Novosibirsk airport: tweeting via Kindle free wireless. Yea, Amazon! Looks like Kansas out there.
This is a running joke for me: Everywhere looks like Kansas. Here’s a shot of the south Siberian plain, looking out from atop the first foothills.
What do you think?
Kansas actually has a historical link to Siberia: during and even before the Dust Bowl, people were introducing many Siberian-derived trees and plants into Kansas to try to stabilize the soil and form windbreaks. So the texture of the area around Novosibirsk is actually a lot like my hometown in Western Kansas – even down to the fading brick buildings.
Of course, Kansas does lack Soviet-era engineering projects, and the fields are a whole lot smaller.
Rest stop. Every road sign in Cyrillic is a puzzle for me to find cognates.
...Like the very strange looking word with the exotic letters that just turned out to be plain "cement"...
OK, “cement” isn’t all that strange, I guess, but it does start with an exotic-looking letter. Many words are much more fun to work out. As I pointed out later, the fact that “Hawks” becomes “XOKC” caused me endless delight.
If you see a white Mercedes van rolling toward Biysk blaring Europop..well there must be fifty of those..but one has me in the back.
The restaurant in Biysk was fun: Cafe “Siberian Hunt”!
Debating whether to count it as a chicken fried steak or not. At lunch with good borscht I'm starting to really like this country.
Those who know me well will appreciate this. Or, for that matter, those who don’t know me so well but happen to live in cities with seriously good chicken fried steak options (hello, Austinites!). Now, if I can just get my friends in San Antonio to invite me down there (hint).
I really shouldn’t count this Russian one at all, since it was ground meat. Probably more like a salisbury steak without the gravy. But hey, it was my birthday after all!
Kindle wireless still going strong, now on gravel ascending into the Altai. Starting to look like Neandertal country.
Once we got into the Altai foothills I began to realize that the wireless just wasn’t going away!
What an incredible thing. In fact, I had wireless access for the entire trip using my Kindle 3G and phone coverage when I needed it. The Kindle is not a very good device for e-mail (and the Wisconsin webmail client didn’t work at all). But it is perfectly suited for Twitter.
Also, as you can see, the Altai doesn’t look much like Kansas. More like Montana.
The low Altai are really not very high, but they are rugged. The traditional log or wood Russian homes (pictured here) begin to give way to an Altai style, with decorated sills and a round yurt-like “summer house” in each yard.
Just loved the green rolling hills. Much horse country in these parts.
We've arrived at Denisova base camp. Beautiful cabins and river nearby. Window view: sheer 300 foot cliffs.
This is the most luxe archaeological camp I've ever seen. Part is used for conferences by other institutes in Novosibirsk.

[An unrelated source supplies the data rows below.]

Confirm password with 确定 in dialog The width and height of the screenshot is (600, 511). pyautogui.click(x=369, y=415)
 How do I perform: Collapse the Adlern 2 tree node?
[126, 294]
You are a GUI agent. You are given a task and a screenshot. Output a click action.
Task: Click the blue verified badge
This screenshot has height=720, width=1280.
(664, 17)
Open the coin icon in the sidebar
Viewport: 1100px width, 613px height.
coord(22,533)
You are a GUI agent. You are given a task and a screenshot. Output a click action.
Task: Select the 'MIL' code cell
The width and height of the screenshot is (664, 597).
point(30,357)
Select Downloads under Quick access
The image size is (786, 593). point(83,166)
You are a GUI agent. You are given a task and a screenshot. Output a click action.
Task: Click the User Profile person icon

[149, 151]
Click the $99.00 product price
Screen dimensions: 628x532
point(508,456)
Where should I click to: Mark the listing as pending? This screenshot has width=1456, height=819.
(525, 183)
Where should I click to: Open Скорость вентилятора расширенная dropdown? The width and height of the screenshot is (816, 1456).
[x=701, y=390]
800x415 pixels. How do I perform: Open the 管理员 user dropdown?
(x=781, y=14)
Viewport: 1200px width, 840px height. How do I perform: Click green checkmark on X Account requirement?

I can’t really say enough about the facilities at Denisova. The Institute of Archaeology and Ethnography has put a lot into the area, and the cabins are quite modern with hot water and electricity.
No wifi, unfortunately. But the mess hall served very good food, never duplicating a main dish of Russian fare.
Nice steady rain, lovely conversation, only one shot of vodka. Tomorrow we get some first-hand stratigraphy.